Вот, значит, как было дело: помещики стерегли лес от крестьян, но не хранили его — не берегли.
По лесам ездили вооруженные объездчики, прислушивались, не стучит ли топор, ловили «самовольных порубщиков». За сваленную березу крестьянина штрафовали, сажали в острог. А сами помещики целые леса продавали на сруб, и никто их за это под суд не отдавал. Разве можно было судить Стремоухова за то, что он продал свой, стремоуховский, лес!
Да и к чему было Стремоухову беречь лес?
Деревья в лесу растут медленно. Деньги в банке растут быстрее.
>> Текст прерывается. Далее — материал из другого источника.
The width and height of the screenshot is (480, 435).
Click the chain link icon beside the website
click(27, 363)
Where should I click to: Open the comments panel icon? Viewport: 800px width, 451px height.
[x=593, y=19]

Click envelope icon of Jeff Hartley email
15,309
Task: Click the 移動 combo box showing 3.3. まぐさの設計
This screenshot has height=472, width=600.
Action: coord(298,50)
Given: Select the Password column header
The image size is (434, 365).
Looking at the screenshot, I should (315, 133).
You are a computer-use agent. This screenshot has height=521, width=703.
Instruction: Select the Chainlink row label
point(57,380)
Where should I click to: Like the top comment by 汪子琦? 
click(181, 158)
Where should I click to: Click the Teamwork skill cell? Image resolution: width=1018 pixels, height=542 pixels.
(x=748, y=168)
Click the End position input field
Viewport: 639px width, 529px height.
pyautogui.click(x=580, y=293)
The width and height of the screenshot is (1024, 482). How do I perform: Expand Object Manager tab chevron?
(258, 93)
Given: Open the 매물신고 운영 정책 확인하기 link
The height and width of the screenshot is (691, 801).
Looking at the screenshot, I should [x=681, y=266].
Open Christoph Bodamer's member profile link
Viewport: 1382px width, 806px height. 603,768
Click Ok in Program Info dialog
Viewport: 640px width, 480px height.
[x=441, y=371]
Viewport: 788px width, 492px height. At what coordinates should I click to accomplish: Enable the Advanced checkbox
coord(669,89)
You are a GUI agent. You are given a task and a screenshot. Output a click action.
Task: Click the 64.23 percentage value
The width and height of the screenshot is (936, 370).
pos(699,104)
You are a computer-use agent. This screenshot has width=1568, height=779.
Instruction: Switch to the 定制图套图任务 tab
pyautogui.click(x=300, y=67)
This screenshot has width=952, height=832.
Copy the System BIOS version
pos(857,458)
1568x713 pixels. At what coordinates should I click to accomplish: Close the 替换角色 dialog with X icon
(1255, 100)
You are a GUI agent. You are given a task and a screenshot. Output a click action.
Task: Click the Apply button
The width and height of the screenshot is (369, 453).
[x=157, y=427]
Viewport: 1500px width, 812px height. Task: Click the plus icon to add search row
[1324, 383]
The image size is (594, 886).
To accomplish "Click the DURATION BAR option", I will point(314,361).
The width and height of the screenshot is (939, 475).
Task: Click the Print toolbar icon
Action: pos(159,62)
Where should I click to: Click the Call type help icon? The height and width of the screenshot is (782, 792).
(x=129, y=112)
Выгоднее было срубить лес и деньги положить в банк, чем беречь лес и продавать только прирост.
В газетах и журналах изредка появлялись печальные статьи об оскудении черноземной области, о том, что истребление лесов губит поля.
Один ученый того времени, профессор Богданов, писал: «Если не принять мер, в ближайшем будущем черноземная равнина сделается пустыней».
Но никому из Стремоуховых, Стрекаловых и Суковкиных не было до этого дела. Каждый из них заботился только о сегодняшнем дне и только о себе самом.
Истребление лесов шло все быстрее и быстрее.
Оно прекращалось, да и то на время, только тогда, когда падали цены на лес и на хлеб, когда становилось невыгодно истреблять леса и распахивать землю.
На бирже в Петербурге заключались сделки, на бирже падали и подымались цены. Сегодня за хлеб или за лес платили много, завтра мало; сегодня цены взлетали вверх так, что кружилась голова, завтра кувырком катились вниз. Это называлось биржевой игрой.
Крупная это была игра. Цены метались как в лихорадке, и от этого вся природа страны тоже металась в лихорадке.
То рубили леса без всякой пощады, то прекращали рубку и оставляли в чаще груды срубленных стволов.
В одном из своих рассказов Глеб Успенский наглядно показывает, как дельцы и промышленники «оживляли» глухие углы. После такого «оживления» на месте могучего бора оставался пустырь, а в кармане дельца появлялась новая книжка чеков.
Так распоряжались лесами прежние хозяева России. Лес был в их руках, и они делали с ним все, что хотели.
А крестьянам — миллионам крестьянских семейств — негде было взять даже хворосту.